The different rheumatoid factor isotypes (IgM, IgA and IgG) were assessed using an indirect solid‐phase enzyme immunoassay (ELISA; Orgentec Diagnostika, Mainz, Germany) involving the binding of Fc fragments of highly purified human IgG to the microwells. The quantitative test system for IgM, IgG and IgA rheumatoid factor is calibrated in relative arbitrary units related to the 1st British Standard Preparation 64/2 as reported in the kit insert. The procedure was carried out in triplicate. According to the manufacturer's recommendations, the test's upper normal limit was 20 U/ml. Serum samples from 30 healthy controls were tested for rheumatoid factor (nephelometry), and IgM, IgG and IgA rheumatoid factor (ELISA). All samples tested negative by ELISA and one proved borderline (15 IU/ml) using nephelometry.17
Anti‐cyclic citrullinated peptides
Anti‐CCP were tested using a commercially available second‐generation ELISA kit (Axis‐Shield, Dundee, UK) as described previously.17 Serum samples were evaluated in triplicate, and the upper normal limit (5 U/ml ) was set in accordance with the manufacturer's recommendations. All sera from controls gave negative results. All serum samples patient showing high concentration (⩾100 U/ml) were evaluated after a further 10× dilution and then corrected for this additional dilution factor.
Statistical analysis
Data were described as mean and standard deviation (SD), or median and 25th–75th centiles if continuous, and as counts and percentages if categorical. Rheumatoid factors were dichotomised according to their cut‐off for positivity. The χ2 test was used to compare the percentages of DAS 28 responder patients in the infliximab, etanercept and adalimumab groups. The Fisher exact test and the Mann–Whitney U test were run to compare the characteristics of the responder and non‐responder groups. The Wilcoxon sign test was used to compare rheumatoid factor over time. Furthermore, the association of each of the baseline rheumatoid factors with the clinical response was assessed, while controlling for age, sex, disease duration, Health Assessment Questionnaire (HAQ), serum C reactive protein (CRP) levels, DAS, positivity for anti‐CCP and type of treatment, by means of a multivariable logistic model. Rheumatoid factors were log transformed to be fitted into the model.
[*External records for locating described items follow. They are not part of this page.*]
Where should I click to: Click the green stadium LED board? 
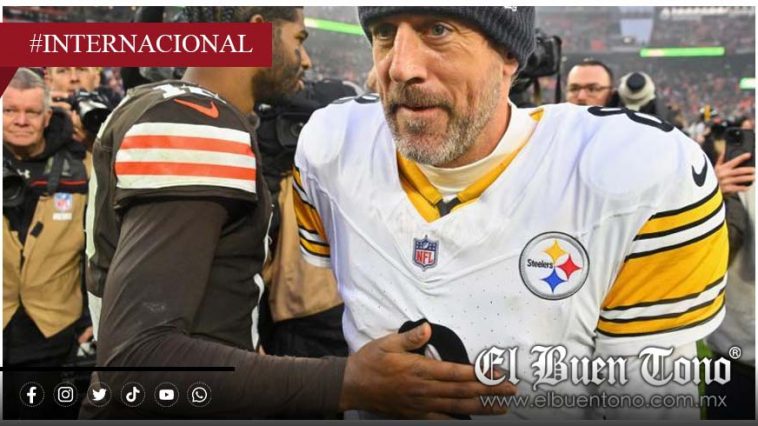682,52
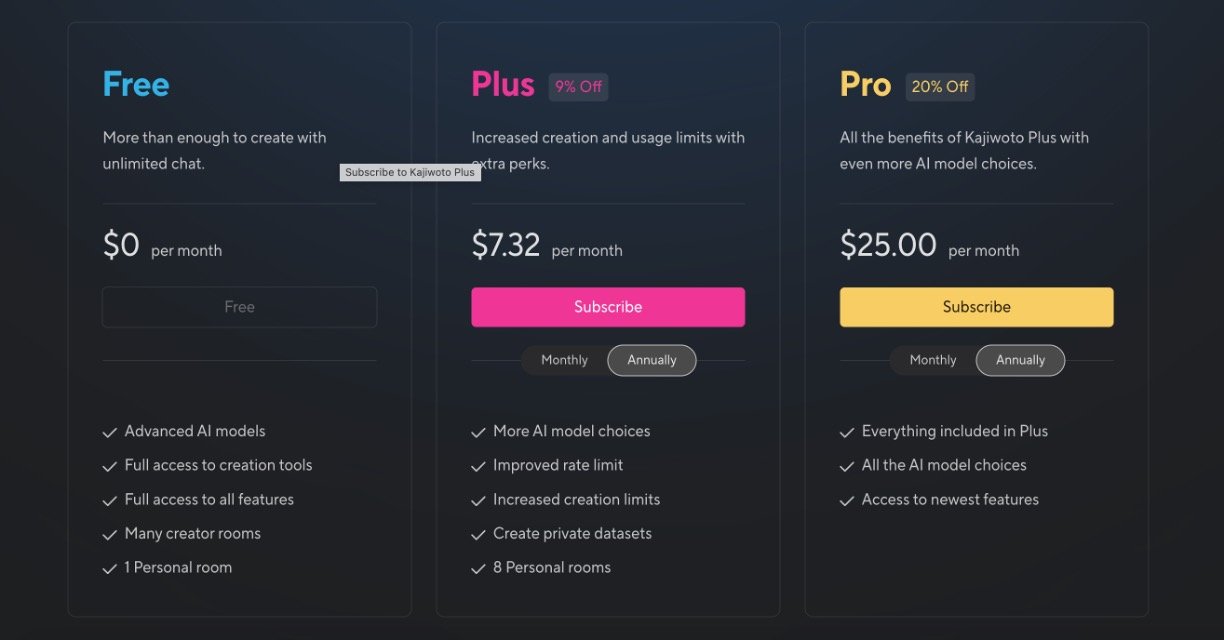This screenshot has height=640, width=1224.
Task: Click checkmark next to Access to newest features
Action: (x=847, y=500)
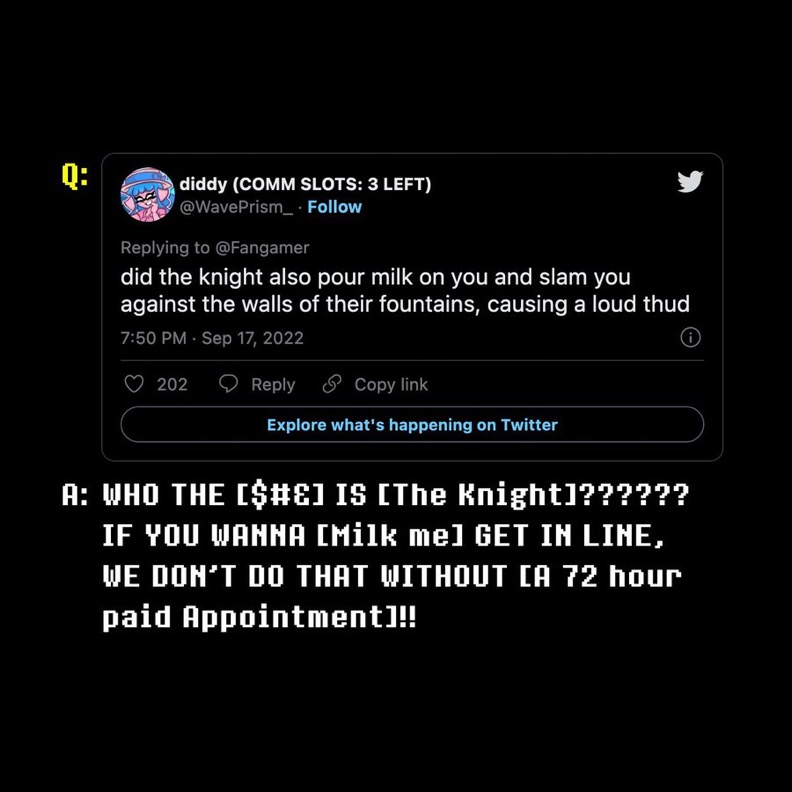Click the Twitter bird logo
The image size is (792, 792).
tap(690, 182)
Odds ratios (ORs) and their 95% confidence intervals (95% CI) were computed to measure the increase in risk of non‐response for 1 log unit increase in the rheumatoid factor.
Stata V.9.2 was used for computation. A two‐sided p value <0.05 was considered significant.
Results
Baseline autoantibody profile and clinical response
Clinical response was obtained in 83 (66%) patients, with minor differences between the different anti‐TNFα agents (p = 0.354; table 1). Table 2 summarises the main clinical and serological characteristics according to treatment response. As for the serological variables, the frequency of positive cases for rheumatoid factors was similar for both responders and non‐responders. Anti‐CCP‐positive cases were slightly more common in the non‐responder group, but the difference did not reach statistical significance.
Table 2 Baseline characteristics of patients included in the study according to clinical response.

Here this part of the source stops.